2.「きちんと見ることを尊ぶ」人はなぜ不利か
●前回の「自転車とプログラミングと」
前回は、自転車(など2輪車)に乗るドライバーの「見方」である「きちんと見」ない見方が、プログラミングにとって有利である、というドグマを導き出したまでを話しました。
今回は、反対に「きちんと見ることを尊ぶ」人はなせ不利か、という点について持論をお話しします。
●「きちんと見る」人間は、組織の要石
まず、お断りしておきますが、「きちんと見る」人間が悪いといっているわけではありません。
「きちんと見る」人は、組織の中では「個人の状態把握」などにおいて、要石として活躍しているはずです。

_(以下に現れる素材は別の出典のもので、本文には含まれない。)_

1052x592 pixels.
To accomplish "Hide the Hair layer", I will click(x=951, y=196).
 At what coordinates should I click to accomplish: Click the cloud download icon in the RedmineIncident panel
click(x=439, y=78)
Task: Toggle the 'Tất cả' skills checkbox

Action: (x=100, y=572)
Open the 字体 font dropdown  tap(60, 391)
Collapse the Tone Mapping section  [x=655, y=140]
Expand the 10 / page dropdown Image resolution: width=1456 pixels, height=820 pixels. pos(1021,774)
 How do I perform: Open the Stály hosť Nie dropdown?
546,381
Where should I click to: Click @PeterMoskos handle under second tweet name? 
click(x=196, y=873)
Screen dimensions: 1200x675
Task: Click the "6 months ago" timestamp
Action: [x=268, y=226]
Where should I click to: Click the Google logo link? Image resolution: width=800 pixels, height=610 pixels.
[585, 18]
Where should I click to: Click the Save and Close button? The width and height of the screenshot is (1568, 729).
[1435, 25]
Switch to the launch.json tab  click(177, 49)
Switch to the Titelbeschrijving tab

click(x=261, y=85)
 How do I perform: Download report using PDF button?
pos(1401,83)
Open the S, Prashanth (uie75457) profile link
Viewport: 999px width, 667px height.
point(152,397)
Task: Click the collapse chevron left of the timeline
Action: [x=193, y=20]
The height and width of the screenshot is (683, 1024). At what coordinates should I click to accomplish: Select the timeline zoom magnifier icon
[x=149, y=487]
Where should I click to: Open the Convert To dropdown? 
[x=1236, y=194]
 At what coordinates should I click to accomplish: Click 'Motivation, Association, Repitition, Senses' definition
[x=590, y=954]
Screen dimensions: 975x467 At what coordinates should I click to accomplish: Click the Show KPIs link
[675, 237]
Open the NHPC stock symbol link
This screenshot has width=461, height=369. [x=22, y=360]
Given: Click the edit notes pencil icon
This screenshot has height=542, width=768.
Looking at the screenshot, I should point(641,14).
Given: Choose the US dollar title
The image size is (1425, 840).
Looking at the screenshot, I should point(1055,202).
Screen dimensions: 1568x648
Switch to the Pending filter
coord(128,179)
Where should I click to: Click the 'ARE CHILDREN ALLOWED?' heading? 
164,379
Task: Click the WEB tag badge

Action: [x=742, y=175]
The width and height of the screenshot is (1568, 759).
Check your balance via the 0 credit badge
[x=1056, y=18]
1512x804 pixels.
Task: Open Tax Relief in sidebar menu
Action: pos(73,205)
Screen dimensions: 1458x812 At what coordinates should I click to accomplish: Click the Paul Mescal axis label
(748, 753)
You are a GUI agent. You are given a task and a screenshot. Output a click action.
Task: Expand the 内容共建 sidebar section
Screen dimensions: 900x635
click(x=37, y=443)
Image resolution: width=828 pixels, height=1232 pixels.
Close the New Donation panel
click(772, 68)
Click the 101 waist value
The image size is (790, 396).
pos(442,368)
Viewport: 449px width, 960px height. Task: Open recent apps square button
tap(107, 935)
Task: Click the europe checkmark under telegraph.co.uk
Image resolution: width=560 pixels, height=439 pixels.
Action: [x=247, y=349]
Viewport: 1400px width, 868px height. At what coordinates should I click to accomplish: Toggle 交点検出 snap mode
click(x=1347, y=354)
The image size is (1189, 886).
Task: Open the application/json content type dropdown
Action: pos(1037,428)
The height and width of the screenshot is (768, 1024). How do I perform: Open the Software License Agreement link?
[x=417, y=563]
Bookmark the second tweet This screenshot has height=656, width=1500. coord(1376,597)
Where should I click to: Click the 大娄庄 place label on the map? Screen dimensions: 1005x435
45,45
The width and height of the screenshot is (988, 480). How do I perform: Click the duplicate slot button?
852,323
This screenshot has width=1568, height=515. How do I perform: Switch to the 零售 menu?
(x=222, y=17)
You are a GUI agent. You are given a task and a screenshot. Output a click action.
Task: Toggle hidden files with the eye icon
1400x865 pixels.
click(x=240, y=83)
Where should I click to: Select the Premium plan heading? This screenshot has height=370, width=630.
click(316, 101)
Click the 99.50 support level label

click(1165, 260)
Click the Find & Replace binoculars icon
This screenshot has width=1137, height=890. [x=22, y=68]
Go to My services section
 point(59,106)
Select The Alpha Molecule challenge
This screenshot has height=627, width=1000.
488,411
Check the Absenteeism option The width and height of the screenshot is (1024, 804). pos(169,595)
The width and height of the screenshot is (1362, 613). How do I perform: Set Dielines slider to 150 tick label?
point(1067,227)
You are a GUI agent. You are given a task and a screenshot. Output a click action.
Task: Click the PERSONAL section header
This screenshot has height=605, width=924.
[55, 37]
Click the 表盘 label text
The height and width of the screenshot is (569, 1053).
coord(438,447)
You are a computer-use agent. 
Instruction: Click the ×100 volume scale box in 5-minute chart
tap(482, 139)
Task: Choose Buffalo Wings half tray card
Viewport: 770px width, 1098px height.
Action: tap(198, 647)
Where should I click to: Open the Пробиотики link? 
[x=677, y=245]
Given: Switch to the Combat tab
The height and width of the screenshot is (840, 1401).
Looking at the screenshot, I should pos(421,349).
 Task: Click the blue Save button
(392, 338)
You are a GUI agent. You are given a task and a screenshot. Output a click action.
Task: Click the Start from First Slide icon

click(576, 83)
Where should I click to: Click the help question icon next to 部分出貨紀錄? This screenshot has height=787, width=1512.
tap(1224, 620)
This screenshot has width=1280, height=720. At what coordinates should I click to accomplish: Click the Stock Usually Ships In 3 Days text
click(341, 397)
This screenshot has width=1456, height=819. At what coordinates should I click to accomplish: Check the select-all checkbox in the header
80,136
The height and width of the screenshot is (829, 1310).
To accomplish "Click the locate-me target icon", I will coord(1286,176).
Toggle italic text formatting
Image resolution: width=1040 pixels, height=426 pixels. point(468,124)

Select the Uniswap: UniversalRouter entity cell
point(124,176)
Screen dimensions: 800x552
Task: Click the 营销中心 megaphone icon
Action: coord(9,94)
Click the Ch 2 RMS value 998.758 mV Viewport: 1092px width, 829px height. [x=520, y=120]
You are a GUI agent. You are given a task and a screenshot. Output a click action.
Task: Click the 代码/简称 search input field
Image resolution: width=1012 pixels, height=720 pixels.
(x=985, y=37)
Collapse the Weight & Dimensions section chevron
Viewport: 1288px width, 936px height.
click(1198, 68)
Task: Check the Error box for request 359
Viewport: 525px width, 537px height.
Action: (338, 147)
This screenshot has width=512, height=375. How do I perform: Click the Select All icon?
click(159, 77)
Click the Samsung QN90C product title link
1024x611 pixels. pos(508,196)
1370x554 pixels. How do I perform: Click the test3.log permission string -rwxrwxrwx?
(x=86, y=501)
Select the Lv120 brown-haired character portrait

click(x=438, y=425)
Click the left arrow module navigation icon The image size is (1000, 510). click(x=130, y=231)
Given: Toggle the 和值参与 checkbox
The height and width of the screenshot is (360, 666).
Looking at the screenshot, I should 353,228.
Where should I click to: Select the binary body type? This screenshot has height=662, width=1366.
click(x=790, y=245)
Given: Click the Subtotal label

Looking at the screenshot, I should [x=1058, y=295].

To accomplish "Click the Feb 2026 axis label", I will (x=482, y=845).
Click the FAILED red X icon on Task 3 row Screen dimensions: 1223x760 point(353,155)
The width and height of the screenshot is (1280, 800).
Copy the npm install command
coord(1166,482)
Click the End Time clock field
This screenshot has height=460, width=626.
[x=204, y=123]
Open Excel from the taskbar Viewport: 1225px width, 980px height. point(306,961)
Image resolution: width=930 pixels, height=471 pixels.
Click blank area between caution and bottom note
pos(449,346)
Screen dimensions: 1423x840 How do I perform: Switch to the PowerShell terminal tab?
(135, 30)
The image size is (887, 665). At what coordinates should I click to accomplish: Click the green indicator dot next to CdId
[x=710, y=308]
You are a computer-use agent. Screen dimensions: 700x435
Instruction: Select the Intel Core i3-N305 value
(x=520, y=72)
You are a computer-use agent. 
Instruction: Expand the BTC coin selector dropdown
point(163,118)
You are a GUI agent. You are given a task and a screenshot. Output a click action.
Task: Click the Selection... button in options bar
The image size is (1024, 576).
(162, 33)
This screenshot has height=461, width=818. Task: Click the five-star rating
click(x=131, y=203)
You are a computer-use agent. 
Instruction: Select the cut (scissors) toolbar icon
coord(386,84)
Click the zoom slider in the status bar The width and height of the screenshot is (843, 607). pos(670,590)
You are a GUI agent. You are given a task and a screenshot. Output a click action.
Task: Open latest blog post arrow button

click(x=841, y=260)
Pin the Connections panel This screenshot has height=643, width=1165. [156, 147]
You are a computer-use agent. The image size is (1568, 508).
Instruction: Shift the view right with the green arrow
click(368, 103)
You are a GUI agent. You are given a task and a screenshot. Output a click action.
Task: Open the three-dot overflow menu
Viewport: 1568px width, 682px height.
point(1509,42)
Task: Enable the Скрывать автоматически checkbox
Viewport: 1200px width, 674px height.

悪くないのですが、その良さゆえに行動様式をほかの仕事にも敷衍(ふえん)する、あるいは敷衍されると、問題が起きます。さらに、新人教育係が「きちんと見る」人ばかりとなっている点も、問題を助長します。
●「きちん」とは何か
無条件に特定の言葉をあげつらって批判しても、論理的ではありません。かといって、なかなか既存の言葉で表現できません。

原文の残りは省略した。